[Document passage]:
:::

The invisible library catalog

I posted this “vent” on LM_NET today:

Sigh….High School kids don’t know the library book catalog

Thanks for being a sympathetic audience.  Obviously, I will recover eventually and start doing more direct teaching on the concept.   Right now though, I am just shocked.  Of course, I know that non-fiction use is down.  I can even see most of it shifting to ebook format.  But still….

We just asked the following question at the beginning of 9th grade English research project:

If  you had to find a book in the library about the Middle Ages, how would you do that?

I am sad to say – NO ONE in the ENTIRE 9th grade knew that the correct answer was to go to the online catalog.

The answers I received in order of frequency were:

  1. Ask the librarian
  2. Ask the teacher
  3. Use the Dewey Decimal signs
  4. Start at the beginning of the non-fiction section and search till you find a book
  5. Go to google and search for the dewey decimal system

I tried modifying the question to:

If the entire library and teaching staff were to magically disappear, and you had to find a book in the library about the Middle Ages, how would you do that?

That did not help either.  It simply eliminated number 1 & 2 as an option.


My assistant and I have vowed to insist that the kids go to the catalog to find books – even when we know exactly where the book is located.  We are doing them no favor by helping too much.

10 thoughts on “The invisible library catalog

  1. LOL I want to see the other questions on the survey! I feel your pain as a high school librarian. How well I know this too. But take comfort in that you can always justify your job because you MUST teach students and faculty what the catalog is and how to use it to find books.

  2. Thanks. Being able to share our pain does help =)

    Of course, it might help if our catalogs were not SO boring and hard to search. How can our clunky catalogs hope to compete with Google?

  3. Ugh! All I can say is “Ugh!”

    Right after I read this post, I called my teenage daughter and asked her the same question. Can you guess what she said? “Ask the librarian.” (sobbing)

    As her mother, I am not much help because…I am her mother. She resists having me help her do better searches for information…simply because I am her mother and am so uncool I guess.

    Okay…now I am going to call and ask my son (who is in 9th grade)…let’s see if he answers correctly.

    His answer was somewhat better! “I’d go to the 900’s because that is the history section and I’d figure it out from there” after a slight pause he said, “Or I’d go to the OPAC.” !!!!!! (smiling a little more now)

  4. I am not sure why it doesn’t come up. I think maybe you have to register at my site to get your picture to come up. I don’t know how one would do that – but I will investigate.

:::

[Recorded data]:
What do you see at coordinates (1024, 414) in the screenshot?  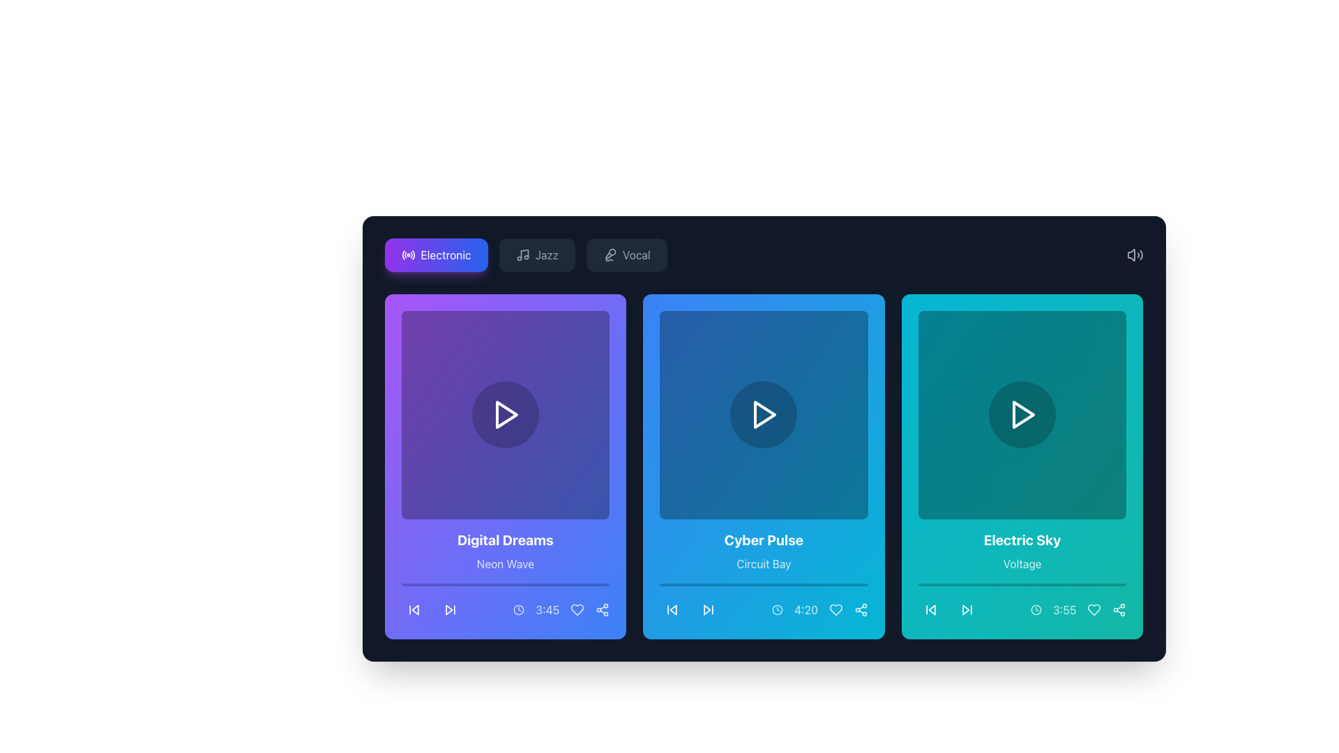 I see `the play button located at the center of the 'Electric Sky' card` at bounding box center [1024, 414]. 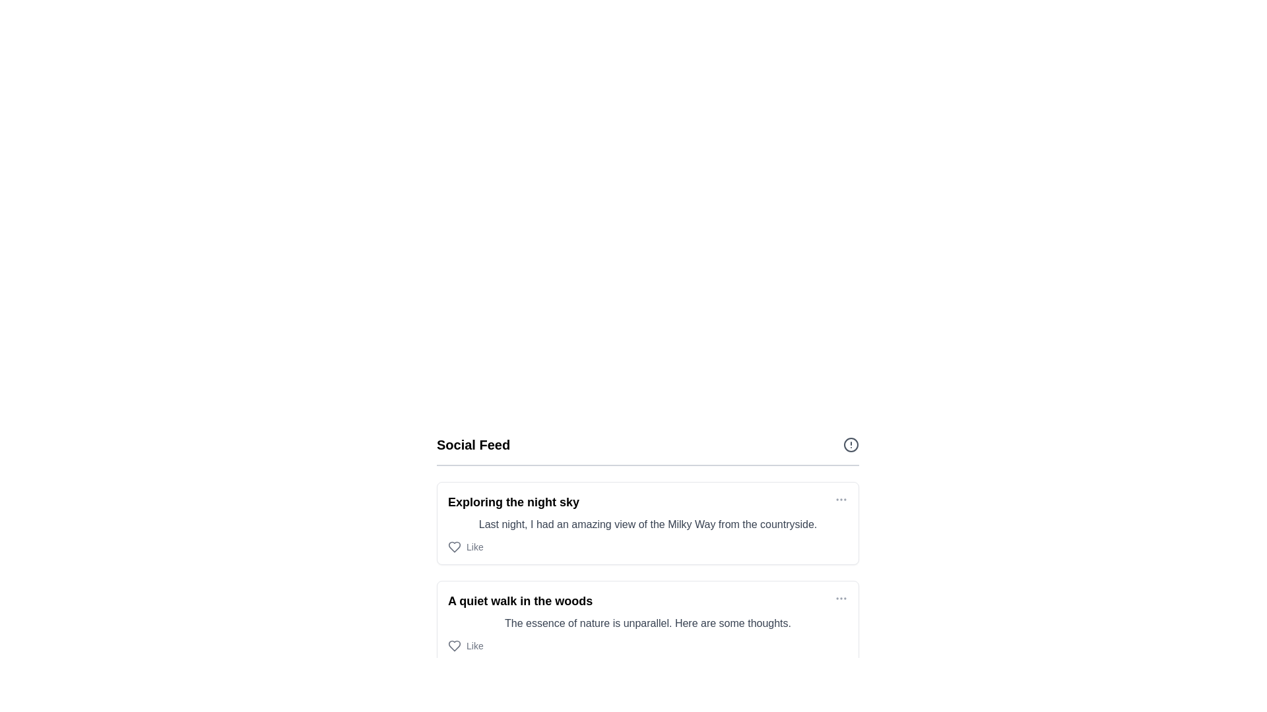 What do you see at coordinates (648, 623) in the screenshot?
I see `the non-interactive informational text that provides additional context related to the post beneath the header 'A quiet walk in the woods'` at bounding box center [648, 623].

:::

[Directions]:
1 - Summarize the library catalog post in two sentences.
2 - Duplicate the library catalog post from "1. LOL I want" to "to find books.".
3 - Pick up the library catalog post after its last sentence and continue it.

[Exercise results]:
1 - The writer reports that when the entire 9th grade was asked at the start of an English research project how they would find a library book about the Middle Ages, no one answered that they would go to the online catalog, and the most frequent answers were to ask the librarian or the teacher. Rewording the question so that the library and teaching staff had disappeared only eliminated those two answers, so the writer and an assistant have vowed to insist that students use the catalog to find books.

2 -
1. LOL I want to see the other questions on the survey! I feel your pain as a high school librarian. How well I know this too. But take comfort in that you can always justify your job because you MUST teach students and faculty what the catalog is and how to use it to find books.

3 -
  5. I REALLY think the vendors have to get us a product that kids like. Our OPACS are HORRIBLE. Lack of money keeps us tied to the ones we have and lack of creativity on the part of vendors prevents them from producing a product with an inviting interface. The kids ask us. Maybe a good sign. It would appear they prefer our friendly helpful faces to our clunky, antique OPACS. And THERE’S a term that everyone can embrace – OPAC. UGH!

  6. I’m in a K-4 library and we are still using Follett Circulation Plus with the added module of Title Peek. Title adds a great deal of interest for our kids.

  7. Thanks for your comment. I keep hoping to some day get a better OPAC. I’ve seen many. Unfortunately none of them match what I would like to see. Titles would help – but I would like to see catalogs become interactive, allowing students to chat about books etc. But mostly – when it comes to information, teens want all internet, all the time. Over the next 10 years I anticipate my non-fiction section shrinking dramatically as I shift to online reference ebooks. Fortunately I still see a lot of strong readers devouring all the new fiction I can provide. So I expect the fiction section getting larger. It’s a changing world out there.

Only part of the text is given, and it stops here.